> Material
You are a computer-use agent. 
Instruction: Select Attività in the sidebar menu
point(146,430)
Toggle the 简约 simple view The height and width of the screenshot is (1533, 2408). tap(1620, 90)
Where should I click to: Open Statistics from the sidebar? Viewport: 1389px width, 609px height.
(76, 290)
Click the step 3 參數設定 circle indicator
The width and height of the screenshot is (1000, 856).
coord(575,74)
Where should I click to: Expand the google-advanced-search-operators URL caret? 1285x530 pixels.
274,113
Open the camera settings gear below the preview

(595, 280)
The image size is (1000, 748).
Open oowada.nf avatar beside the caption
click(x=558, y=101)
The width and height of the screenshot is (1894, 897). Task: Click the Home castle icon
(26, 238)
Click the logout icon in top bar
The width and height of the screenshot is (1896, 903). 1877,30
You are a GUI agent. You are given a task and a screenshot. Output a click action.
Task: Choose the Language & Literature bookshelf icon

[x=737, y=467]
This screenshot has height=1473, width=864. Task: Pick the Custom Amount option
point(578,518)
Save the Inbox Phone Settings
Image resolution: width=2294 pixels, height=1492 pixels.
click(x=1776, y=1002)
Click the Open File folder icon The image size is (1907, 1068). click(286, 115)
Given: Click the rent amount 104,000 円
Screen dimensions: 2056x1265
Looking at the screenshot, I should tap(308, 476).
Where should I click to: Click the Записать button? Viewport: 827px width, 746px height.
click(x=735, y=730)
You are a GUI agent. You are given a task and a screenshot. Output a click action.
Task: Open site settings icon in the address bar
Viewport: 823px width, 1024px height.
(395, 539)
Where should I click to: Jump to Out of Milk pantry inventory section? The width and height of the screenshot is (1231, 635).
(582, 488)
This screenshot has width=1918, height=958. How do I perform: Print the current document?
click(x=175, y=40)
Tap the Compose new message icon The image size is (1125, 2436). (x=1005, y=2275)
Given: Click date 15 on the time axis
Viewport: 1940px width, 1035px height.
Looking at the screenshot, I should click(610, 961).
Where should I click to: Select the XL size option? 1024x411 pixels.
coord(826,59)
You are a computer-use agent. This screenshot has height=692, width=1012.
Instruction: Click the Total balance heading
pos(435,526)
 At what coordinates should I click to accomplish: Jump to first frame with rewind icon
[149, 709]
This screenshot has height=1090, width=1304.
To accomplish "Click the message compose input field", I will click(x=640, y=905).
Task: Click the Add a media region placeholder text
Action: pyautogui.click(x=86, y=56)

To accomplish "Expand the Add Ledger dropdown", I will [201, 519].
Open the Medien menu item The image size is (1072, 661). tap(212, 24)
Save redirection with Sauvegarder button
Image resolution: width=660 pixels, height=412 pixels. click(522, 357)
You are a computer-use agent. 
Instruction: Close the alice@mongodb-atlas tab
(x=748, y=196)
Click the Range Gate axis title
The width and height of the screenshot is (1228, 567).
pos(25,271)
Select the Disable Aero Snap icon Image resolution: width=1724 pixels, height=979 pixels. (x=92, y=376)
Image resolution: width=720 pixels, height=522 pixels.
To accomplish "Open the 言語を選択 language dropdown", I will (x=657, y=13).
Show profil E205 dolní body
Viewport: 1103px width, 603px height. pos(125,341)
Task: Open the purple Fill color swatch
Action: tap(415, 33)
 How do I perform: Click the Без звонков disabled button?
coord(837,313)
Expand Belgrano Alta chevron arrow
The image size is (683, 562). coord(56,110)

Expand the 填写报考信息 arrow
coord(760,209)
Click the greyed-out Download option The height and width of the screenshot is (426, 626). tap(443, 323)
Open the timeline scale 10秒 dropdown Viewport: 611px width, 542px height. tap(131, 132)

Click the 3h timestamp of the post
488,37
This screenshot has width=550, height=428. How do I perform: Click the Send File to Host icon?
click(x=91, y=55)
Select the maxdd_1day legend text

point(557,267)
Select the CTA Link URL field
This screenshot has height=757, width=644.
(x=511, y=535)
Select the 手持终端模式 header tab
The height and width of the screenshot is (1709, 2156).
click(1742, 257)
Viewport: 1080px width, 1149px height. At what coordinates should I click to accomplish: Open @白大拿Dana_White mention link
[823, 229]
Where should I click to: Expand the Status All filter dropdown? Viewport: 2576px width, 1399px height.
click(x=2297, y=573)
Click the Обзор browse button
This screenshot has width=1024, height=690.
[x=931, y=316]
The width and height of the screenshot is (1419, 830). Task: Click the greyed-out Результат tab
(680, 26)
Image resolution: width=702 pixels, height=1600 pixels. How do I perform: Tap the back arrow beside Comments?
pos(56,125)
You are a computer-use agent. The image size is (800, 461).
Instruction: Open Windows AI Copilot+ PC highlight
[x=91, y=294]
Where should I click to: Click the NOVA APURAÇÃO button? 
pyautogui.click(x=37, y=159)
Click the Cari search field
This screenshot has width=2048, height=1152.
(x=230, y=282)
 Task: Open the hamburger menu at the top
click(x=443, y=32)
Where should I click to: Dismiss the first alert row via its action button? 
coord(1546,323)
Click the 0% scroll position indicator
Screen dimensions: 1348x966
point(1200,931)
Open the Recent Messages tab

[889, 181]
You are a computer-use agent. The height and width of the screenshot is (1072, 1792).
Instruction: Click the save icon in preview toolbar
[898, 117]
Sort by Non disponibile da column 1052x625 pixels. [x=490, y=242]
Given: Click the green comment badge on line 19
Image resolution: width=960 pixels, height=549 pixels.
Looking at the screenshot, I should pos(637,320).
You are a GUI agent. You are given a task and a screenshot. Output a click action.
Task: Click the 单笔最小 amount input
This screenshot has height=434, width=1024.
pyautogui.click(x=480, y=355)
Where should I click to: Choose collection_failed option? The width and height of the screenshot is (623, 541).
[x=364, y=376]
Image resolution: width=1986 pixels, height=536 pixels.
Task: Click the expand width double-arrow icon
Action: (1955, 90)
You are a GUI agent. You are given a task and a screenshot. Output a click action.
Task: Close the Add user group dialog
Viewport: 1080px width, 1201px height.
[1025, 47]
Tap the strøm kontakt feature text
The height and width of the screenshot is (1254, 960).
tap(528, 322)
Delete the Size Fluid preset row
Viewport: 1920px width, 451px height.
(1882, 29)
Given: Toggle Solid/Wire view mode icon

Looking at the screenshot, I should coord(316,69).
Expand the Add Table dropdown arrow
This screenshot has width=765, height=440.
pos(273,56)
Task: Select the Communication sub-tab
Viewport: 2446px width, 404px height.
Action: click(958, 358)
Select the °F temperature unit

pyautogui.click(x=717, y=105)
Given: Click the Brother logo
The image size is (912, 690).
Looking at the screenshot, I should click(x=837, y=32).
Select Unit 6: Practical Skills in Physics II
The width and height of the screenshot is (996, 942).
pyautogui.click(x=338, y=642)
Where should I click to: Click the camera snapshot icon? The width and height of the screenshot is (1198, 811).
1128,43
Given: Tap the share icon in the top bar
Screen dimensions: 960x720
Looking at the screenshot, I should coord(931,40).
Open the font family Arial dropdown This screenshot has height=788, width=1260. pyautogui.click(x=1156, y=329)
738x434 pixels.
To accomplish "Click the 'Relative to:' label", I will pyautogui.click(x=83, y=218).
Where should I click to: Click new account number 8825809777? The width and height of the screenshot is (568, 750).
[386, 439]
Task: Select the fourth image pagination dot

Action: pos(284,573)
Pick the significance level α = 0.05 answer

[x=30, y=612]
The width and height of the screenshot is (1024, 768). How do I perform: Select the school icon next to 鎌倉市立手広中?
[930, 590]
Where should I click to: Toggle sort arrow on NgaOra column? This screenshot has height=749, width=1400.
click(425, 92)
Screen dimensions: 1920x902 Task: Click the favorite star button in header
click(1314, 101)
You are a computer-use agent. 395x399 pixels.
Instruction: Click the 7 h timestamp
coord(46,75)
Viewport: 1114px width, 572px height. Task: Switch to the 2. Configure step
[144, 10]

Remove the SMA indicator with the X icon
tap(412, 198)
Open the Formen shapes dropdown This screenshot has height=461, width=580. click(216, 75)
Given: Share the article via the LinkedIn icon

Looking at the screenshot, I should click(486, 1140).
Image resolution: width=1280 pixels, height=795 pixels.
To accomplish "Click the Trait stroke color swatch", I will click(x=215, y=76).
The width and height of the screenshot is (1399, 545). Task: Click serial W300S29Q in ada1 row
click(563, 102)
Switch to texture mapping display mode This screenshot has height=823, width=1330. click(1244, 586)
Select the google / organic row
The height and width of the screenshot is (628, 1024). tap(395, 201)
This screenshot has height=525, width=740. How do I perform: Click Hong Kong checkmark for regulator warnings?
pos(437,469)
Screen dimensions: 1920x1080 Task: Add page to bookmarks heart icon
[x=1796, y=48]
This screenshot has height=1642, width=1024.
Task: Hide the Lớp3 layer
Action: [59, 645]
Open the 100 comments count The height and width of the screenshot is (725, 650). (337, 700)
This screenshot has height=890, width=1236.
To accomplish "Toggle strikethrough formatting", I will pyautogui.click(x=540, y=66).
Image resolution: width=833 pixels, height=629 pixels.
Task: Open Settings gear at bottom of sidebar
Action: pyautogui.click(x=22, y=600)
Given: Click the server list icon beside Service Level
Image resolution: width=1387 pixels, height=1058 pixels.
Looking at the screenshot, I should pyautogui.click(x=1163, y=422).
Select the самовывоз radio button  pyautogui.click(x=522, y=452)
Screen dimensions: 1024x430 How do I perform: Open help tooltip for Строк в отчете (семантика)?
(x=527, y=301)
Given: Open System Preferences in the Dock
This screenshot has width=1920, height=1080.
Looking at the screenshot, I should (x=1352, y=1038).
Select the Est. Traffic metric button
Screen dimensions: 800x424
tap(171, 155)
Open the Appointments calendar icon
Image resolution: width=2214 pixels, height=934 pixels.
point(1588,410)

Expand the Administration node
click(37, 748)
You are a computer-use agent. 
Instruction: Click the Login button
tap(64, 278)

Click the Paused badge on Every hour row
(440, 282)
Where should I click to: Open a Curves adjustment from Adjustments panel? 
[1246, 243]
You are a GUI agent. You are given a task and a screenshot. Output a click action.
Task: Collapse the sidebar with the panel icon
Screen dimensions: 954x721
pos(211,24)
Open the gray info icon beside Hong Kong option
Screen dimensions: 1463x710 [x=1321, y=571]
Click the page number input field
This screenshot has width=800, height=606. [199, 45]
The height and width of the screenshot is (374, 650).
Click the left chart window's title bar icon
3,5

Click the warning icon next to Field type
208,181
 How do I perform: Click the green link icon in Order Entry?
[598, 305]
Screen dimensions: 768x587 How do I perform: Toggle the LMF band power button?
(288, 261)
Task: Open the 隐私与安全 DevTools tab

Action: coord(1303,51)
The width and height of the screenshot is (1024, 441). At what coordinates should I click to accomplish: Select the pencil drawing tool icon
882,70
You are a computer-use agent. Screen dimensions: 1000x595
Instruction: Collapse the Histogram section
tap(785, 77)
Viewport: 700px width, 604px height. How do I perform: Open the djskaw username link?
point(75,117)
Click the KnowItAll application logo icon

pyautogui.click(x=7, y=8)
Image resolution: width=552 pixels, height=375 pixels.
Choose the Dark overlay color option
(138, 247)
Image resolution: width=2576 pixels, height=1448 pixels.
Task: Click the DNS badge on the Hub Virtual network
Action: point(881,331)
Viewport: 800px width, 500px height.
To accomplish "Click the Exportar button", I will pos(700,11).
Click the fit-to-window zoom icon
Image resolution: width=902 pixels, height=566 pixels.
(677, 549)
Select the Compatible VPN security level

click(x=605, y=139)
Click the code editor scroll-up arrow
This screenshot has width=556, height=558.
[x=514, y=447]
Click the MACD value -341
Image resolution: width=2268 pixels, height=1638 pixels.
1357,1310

> Short exercise
Update the lines from the one containing "Click the Paused badge on Every hour row" through the one containing "[1246, 243]", inclusive, writing them out again with "Curves" replaced by "Levels" and nothing else changed.

> Full output
Click the Paused badge on Every hour row
(440, 282)
Where should I click to: Open a Levels adjustment from Adjustments panel? 
[1246, 243]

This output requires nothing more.